__INSTRUCTION A__:
Retype the passage from the review of Ruth Asawa's work that begins at the words "Like Gego, she worked outside" and stops after the words "much to let go.".

__SUPPLIED TEXT__:
***
This has been a good year for sculpture as a high-wire act, but Ruth Asawa had a way of bringing it back to earth. Together with my earlier report on high-wire sculpture, it is also a longer review in my latest upload
Like Gego, she worked most often in wire—suggestive of the modernist impulse to reconceive sculpture as “drawing in space.” Yet she could not stop drawing everything that she saw in every medium that she touched, from what she called “potato prints” to a bentwood chair in felt tip and ink. Now the Whitney devotes an exhibition to nothing but drawing, as “Through Line” through January 15. The title could refer to her approach to sculpture, but influence ran both ways. It took sculpture into lightness and drawing into mass.
Like Gego, she worked outside the mainstream, the first in Venezuela and Asawa in San Francisco. One could almost blame Bay Area art for her obsessive touch. Both, too, were displaced by World War II, Gego as a German Jew and Asawa in the internment of Japanese Americans. She must have felt a return to art as a return to freedom, and she later attended a bastion of breaking bounds, Black Mountain College in North Carolina. Still, she kept her eye on detail, like fish scales, the pores in a cork, or the veins and outlines of a leaf. She cared way too much to let go.
Wire can come as an airy rebuke to the unbroken welded steel of sculptors from David Smith and Alexander Calder to Mark di Suvero, Tom Doyle, and Joel Shapiro. An artist simply tied her wire to hold it together. Still, sculpture for Gego can also serve as a model for architecture in 3D and in mass. For Asawa, sculpture emulates the human form, with bulges like hips. It also has an inhuman vertical symmetry, bringing it closer to abstraction. So does folded paper between drawing and sculpture.
***
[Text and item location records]
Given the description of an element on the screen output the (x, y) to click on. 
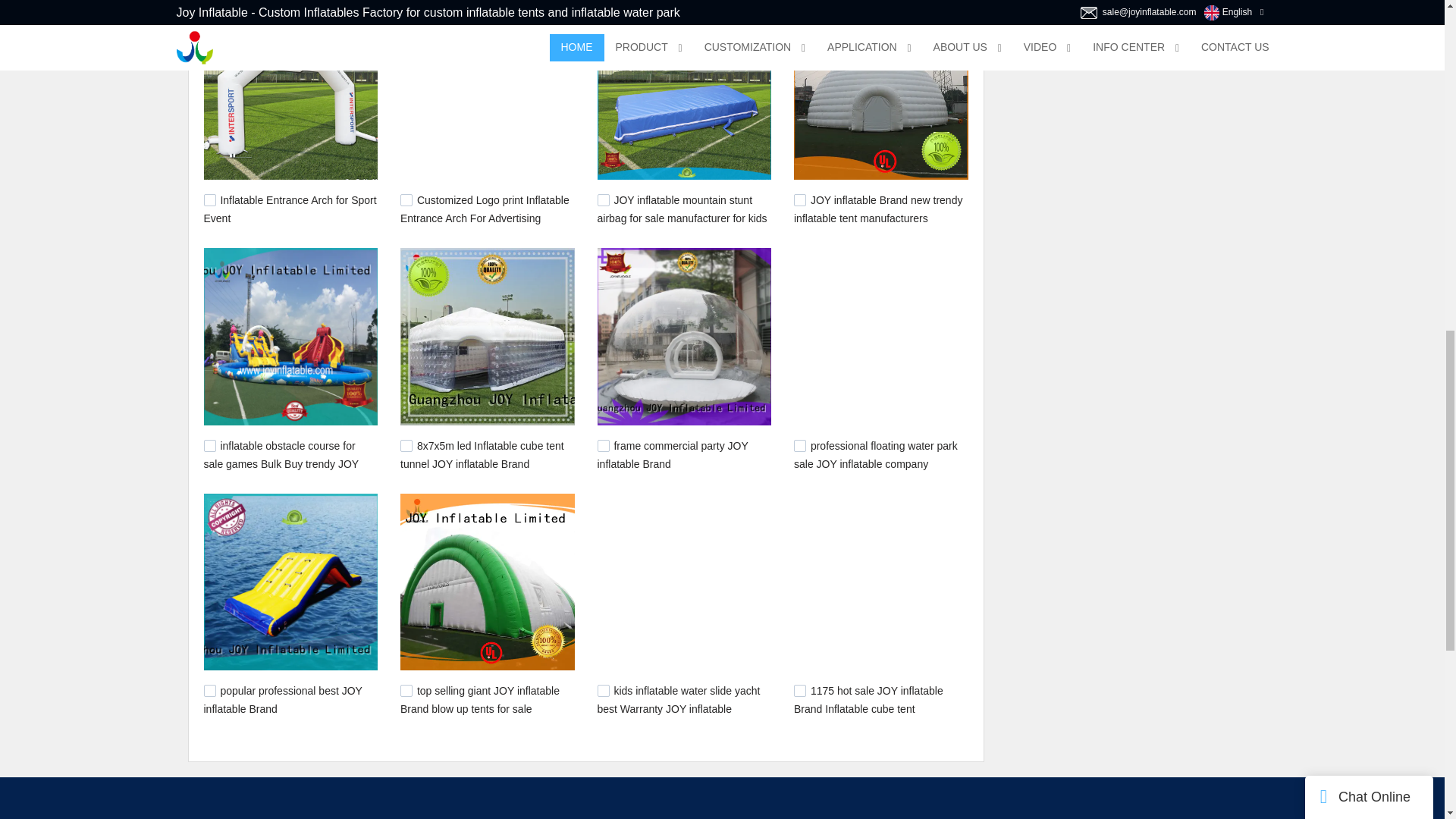
1502 (406, 445)
1516 (209, 200)
popular  professional best JOY inflatable Brand (282, 699)
professional floating water park sale JOY inflatable company (875, 454)
1200 (799, 445)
***
__INSTRUCTION B__:
Echo every line of the item location records above exactly, leaving the pictures out of your answer.

__TASK OUTPUT A__:
Like Gego, she worked outside the mainstream, the first in Venezuela and Asawa in San Francisco. One could almost blame Bay Area art for her obsessive touch. Both, too, were displaced by World War II, Gego as a German Jew and Asawa in the internment of Japanese Americans. She must have felt a return to art as a return to freedom, and she later attended a bastion of breaking bounds, Black Mountain College in North Carolina. Still, she kept her eye on detail, like fish scales, the pores in a cork, or the veins and outlines of a leaf. She cared way too much to let go.

__TASK OUTPUT B__:
Given the description of an element on the screen output the (x, y) to click on. 
1502 (406, 445)
1516 (209, 200)
popular  professional best JOY inflatable Brand (282, 699)
professional floating water park sale JOY inflatable company (875, 454)
1200 (799, 445)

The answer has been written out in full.